The Survey of Consumer Finances data shows that income and wealth correlate with education. People with college degrees tend to make more money and therefore have more disposable income for investing. Asians with college degrees tend to be clustered in professions that pay well, which helps explain how they're able to build more wealth than their peers. Data from the American Academy of Medical Colleges (AAMC), for example, shows that Asians accounted for 21% of America's active physicians in 2021. Data from the American Dental Association shows that Asians accounted for 19% of America's dentists as of 2022. Data from the U.S. Census Bureau shows that Asians with college degrees are clustered in high-paying STEM and business professions. Use this link and download Tables 1 and 4 if you want to do a deep dive.

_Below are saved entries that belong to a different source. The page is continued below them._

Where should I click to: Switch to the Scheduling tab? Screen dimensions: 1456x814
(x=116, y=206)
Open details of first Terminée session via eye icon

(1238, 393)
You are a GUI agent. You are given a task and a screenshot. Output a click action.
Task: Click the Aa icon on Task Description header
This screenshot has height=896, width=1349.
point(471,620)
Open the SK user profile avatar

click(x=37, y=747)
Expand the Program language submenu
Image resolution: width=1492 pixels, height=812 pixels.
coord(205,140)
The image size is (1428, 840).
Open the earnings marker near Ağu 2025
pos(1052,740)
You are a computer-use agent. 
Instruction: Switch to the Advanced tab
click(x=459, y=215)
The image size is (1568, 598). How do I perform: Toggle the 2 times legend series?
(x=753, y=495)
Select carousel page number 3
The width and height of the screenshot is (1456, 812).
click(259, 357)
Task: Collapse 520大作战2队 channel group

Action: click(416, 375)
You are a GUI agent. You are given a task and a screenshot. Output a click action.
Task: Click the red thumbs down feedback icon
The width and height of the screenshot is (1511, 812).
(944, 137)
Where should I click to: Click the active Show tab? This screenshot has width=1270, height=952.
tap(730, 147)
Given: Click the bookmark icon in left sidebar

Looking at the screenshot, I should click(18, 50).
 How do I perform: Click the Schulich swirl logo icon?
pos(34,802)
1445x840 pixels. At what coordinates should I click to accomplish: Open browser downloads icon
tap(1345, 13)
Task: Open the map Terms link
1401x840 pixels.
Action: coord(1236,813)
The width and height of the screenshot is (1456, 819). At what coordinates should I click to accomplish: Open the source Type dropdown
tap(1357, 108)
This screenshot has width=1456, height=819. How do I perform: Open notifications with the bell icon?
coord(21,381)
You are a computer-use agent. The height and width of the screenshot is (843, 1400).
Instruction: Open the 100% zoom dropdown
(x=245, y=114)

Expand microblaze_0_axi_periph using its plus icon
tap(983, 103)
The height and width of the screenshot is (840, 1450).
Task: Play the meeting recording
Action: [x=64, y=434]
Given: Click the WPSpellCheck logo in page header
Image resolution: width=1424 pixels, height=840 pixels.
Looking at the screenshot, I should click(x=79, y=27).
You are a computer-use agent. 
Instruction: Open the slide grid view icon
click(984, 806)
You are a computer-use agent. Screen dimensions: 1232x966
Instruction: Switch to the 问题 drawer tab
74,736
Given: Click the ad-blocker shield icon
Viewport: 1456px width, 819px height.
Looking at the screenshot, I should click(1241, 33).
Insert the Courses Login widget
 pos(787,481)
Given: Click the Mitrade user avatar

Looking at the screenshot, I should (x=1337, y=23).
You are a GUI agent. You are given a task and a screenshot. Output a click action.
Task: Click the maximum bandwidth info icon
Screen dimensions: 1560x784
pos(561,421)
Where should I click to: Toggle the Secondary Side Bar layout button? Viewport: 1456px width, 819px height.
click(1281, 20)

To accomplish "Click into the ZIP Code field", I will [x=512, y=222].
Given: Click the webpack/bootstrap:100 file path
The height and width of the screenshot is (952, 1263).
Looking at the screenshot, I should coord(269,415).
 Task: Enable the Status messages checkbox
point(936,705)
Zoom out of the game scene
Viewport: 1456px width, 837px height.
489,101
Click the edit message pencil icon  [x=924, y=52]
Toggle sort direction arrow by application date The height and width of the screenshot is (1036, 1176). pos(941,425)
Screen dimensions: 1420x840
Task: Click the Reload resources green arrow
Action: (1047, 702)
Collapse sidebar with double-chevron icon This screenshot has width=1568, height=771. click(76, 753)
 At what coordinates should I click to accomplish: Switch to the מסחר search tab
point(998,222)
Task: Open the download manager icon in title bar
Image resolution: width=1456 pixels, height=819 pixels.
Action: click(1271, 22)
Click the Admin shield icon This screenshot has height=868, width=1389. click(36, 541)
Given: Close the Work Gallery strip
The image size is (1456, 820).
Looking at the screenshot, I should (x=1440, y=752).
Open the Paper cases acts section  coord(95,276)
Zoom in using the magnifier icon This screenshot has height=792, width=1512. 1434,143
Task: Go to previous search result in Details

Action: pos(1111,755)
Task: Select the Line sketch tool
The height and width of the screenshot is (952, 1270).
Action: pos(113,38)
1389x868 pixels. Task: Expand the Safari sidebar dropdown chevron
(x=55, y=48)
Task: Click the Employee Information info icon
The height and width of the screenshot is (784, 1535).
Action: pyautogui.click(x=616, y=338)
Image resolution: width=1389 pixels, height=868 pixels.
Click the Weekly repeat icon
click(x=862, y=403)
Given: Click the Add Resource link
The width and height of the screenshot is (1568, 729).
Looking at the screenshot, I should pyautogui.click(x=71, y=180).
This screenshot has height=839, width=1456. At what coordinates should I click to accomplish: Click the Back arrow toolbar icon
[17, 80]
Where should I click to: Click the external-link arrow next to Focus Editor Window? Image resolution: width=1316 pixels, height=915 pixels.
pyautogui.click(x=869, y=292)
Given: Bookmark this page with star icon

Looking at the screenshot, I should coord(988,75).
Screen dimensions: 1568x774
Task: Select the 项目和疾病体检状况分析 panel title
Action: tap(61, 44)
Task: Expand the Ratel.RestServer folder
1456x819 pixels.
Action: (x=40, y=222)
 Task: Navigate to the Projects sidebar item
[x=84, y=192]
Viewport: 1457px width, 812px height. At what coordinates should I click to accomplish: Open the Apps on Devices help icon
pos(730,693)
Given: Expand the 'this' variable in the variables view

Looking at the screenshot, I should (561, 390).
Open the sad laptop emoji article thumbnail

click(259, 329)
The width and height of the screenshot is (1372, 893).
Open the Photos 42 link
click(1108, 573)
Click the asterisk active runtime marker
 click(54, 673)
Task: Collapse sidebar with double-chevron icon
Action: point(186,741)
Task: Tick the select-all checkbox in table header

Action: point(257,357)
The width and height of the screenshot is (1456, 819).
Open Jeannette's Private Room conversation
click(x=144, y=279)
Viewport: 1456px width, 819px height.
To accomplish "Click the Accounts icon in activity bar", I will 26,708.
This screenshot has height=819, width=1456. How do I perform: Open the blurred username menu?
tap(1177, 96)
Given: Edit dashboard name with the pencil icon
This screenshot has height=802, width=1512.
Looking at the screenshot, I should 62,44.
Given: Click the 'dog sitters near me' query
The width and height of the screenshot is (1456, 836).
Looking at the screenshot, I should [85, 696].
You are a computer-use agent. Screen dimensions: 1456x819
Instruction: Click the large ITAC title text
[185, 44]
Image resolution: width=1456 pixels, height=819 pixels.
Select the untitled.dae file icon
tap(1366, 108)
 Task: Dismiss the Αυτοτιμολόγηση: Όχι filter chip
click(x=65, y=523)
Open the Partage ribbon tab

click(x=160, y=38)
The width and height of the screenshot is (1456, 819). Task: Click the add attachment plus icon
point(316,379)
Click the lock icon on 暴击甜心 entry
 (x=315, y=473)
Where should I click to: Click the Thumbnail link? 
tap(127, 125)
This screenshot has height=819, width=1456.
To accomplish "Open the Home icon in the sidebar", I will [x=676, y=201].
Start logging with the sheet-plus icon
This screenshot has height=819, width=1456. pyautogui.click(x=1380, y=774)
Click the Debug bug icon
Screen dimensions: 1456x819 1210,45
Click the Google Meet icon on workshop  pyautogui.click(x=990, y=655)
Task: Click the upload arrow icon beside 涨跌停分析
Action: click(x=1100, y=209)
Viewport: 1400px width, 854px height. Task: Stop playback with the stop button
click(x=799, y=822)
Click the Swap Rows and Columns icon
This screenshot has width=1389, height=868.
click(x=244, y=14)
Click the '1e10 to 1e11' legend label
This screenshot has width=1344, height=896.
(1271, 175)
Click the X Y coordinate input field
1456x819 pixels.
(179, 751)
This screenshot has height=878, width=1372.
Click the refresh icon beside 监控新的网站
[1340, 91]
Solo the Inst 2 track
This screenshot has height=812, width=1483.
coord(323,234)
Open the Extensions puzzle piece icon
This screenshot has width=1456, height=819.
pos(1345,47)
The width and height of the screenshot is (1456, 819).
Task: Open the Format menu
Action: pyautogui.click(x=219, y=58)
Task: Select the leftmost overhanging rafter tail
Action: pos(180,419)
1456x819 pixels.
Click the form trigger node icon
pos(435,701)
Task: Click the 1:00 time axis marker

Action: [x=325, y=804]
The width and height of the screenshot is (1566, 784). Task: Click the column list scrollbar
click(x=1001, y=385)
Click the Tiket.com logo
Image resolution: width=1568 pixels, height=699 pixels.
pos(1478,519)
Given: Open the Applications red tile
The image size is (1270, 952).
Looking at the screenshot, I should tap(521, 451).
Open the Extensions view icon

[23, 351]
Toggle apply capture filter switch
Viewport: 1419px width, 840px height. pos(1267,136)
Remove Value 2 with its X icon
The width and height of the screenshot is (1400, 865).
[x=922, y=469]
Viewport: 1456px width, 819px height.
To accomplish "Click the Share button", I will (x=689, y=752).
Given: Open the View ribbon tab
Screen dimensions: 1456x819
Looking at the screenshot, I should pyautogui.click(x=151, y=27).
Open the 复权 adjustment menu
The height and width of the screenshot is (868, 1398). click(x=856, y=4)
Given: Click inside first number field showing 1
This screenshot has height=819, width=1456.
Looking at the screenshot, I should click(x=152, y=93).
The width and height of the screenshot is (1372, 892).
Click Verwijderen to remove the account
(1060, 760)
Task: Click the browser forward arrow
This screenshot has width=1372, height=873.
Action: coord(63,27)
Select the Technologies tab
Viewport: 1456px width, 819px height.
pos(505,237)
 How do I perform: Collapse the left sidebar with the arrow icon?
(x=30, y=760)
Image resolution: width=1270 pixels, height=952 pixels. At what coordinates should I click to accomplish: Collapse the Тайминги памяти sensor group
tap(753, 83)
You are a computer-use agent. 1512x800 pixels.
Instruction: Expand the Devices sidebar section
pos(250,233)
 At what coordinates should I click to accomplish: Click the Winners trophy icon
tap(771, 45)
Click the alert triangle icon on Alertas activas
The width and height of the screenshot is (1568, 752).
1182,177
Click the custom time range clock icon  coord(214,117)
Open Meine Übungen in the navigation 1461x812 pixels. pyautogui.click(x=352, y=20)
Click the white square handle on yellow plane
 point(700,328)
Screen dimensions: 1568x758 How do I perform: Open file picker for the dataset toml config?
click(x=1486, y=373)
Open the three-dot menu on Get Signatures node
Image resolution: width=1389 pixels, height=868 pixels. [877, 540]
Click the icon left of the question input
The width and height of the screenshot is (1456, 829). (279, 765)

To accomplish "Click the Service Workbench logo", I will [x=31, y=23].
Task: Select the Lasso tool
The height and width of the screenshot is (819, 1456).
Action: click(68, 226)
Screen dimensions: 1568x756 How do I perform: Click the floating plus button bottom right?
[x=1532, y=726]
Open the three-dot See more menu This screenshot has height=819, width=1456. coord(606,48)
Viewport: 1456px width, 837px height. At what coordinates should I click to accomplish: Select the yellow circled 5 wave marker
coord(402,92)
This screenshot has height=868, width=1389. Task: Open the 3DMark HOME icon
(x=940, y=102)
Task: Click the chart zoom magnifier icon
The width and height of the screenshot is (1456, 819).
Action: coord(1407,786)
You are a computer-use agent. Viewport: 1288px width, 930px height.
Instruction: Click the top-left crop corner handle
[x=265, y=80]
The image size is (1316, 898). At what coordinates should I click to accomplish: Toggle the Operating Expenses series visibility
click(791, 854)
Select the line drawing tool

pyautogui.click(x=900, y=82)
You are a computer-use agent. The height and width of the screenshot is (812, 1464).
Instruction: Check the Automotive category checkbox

So what can we learn from the numbers? Three things seem obvious:
Melissa Kearney's work and data from the latest Survey of Consumer Finances demonstrate the benefits of strong family structures, especially for children
Adherence to “The Success Sequence” (i.e., get at least a high school degree, get a full-time job, get married before having children) is essential for young people trying to make a go of it today
Households led by single parents are at a disadvantage. We shouldn't ignore them. This recent essay by Robert Cherry includes policy ideas for helping them
Race is still an issue in the lives of many Americans, but it's not nearly the obstacle to success that it was for previous generations. In today’s economy, family structures and education levels are more likely to determine your fate than the color of your skin. Not everybody wants to hear this message, but the alternative is more failed policies borne of a fundamental misreading of the issues. That will lead to persistent inequality and the continued fracturing of America along socioeconomic and racial lines.